Portrait from thepoetrysociety.org.uk
Portrait from thepoetrysociety.org.uk

However, although it looks artless and ranting, spoken word poetry is also carefully planned and balanced, it has to sound just right, there are internal rhymes, puns and word plays. The rage and indignation are carefully controlled and edited – yet still ring true and raw.

The charm of fearless youth is that there is no subject that is off-limits. Michael Gove,  rowdy students, negligent parents, Easyjet, a boyfriend with widely differing musical tastes, Harry Potter and a couple snogging on the Circle Line are all targets of her barbed wit.

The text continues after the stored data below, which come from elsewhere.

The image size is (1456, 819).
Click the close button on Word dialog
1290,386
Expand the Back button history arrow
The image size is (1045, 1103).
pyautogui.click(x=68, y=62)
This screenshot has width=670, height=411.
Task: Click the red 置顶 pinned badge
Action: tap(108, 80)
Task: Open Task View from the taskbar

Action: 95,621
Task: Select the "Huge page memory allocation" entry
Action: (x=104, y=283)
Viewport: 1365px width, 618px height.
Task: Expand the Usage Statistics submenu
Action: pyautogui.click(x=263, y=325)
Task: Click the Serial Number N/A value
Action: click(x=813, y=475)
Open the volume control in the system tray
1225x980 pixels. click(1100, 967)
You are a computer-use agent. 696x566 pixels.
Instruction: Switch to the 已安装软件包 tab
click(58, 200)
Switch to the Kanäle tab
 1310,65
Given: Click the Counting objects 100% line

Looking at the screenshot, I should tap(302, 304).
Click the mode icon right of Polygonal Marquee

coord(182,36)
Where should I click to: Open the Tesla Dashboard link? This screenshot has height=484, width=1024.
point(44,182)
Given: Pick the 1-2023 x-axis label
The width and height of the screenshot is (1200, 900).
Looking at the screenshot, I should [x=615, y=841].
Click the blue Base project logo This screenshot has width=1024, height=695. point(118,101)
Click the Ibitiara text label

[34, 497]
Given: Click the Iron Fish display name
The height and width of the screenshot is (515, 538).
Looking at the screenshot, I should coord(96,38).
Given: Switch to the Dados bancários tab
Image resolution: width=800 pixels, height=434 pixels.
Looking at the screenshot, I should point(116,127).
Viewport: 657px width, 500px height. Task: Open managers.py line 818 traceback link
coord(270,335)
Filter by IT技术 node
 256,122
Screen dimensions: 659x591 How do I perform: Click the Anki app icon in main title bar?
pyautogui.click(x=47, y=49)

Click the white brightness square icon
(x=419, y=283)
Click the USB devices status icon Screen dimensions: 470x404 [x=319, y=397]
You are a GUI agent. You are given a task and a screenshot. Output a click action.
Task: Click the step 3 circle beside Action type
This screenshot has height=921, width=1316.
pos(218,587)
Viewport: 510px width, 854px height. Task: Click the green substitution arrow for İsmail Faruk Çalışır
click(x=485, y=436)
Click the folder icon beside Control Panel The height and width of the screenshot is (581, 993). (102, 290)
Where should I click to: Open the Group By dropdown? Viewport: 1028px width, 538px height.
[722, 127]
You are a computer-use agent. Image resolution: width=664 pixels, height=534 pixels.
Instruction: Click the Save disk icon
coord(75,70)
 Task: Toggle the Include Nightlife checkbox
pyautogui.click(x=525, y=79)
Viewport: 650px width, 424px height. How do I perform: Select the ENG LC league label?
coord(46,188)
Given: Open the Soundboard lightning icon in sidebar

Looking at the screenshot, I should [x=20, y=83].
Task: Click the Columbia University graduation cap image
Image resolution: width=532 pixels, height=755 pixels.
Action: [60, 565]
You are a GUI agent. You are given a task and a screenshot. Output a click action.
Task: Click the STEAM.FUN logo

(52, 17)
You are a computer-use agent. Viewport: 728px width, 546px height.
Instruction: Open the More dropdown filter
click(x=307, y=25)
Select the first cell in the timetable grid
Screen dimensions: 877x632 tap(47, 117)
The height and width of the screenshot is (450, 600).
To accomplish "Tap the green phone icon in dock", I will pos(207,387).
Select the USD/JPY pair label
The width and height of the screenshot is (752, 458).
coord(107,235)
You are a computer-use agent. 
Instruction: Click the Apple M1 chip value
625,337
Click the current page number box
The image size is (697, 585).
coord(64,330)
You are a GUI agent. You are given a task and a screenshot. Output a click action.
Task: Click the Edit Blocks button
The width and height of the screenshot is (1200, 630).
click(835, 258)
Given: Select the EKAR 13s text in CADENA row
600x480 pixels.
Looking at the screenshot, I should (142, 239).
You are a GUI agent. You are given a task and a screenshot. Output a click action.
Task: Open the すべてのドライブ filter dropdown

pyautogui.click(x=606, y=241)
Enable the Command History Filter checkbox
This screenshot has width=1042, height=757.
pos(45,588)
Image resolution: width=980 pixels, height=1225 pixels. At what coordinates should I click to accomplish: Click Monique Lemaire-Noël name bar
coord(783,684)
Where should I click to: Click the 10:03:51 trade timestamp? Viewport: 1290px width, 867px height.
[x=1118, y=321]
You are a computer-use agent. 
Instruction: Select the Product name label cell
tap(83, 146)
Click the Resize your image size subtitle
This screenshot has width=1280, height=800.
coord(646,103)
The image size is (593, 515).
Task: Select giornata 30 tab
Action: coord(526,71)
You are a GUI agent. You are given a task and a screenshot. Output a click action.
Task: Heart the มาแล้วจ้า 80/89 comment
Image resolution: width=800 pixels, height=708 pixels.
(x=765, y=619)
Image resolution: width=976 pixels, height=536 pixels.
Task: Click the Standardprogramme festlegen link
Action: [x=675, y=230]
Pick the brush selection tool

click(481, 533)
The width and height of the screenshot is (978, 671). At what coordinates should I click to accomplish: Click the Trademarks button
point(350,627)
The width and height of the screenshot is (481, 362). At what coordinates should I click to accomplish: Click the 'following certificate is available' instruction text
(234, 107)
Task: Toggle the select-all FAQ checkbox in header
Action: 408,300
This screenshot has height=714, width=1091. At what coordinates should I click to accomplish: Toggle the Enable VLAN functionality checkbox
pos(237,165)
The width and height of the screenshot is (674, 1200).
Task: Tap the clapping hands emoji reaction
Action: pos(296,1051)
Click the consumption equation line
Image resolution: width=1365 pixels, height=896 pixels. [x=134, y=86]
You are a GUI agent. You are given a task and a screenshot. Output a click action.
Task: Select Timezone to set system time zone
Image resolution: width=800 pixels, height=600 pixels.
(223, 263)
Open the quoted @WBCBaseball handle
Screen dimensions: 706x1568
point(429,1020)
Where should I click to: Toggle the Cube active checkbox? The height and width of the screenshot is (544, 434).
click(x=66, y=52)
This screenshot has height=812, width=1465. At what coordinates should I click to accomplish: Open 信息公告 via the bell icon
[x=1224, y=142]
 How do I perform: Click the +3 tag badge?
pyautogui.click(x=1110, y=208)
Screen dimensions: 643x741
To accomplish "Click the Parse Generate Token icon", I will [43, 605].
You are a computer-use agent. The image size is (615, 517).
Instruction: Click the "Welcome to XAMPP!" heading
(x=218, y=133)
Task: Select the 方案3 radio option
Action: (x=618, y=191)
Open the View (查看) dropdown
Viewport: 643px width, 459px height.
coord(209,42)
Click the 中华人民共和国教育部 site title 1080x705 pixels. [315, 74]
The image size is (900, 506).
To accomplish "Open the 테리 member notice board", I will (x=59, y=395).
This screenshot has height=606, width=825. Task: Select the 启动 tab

I particularly enjoyed the rant about ‘Behind Every Great Christmas There Is Mum’:

…it seems crazy we’re embracing
misogynistic depiction presented by ASDA-ian dictum,
whereby women must be prim, proper and Christian,
and only give birth to children
in order to spend Christmas in the kitchen.
Having no sense of own volition
under patriarchal systems
which are clearly non-existent.
While her family insist on
a swell of patronising applause
which only stands to reinforce
subservient slave is her dictionary definition.

I can’t wait to see what Megan Beech does next. I hope she doesn’t lose her wild streak and continues to expand her subject matter. You can see Megan in action in one of the videos featured on her website.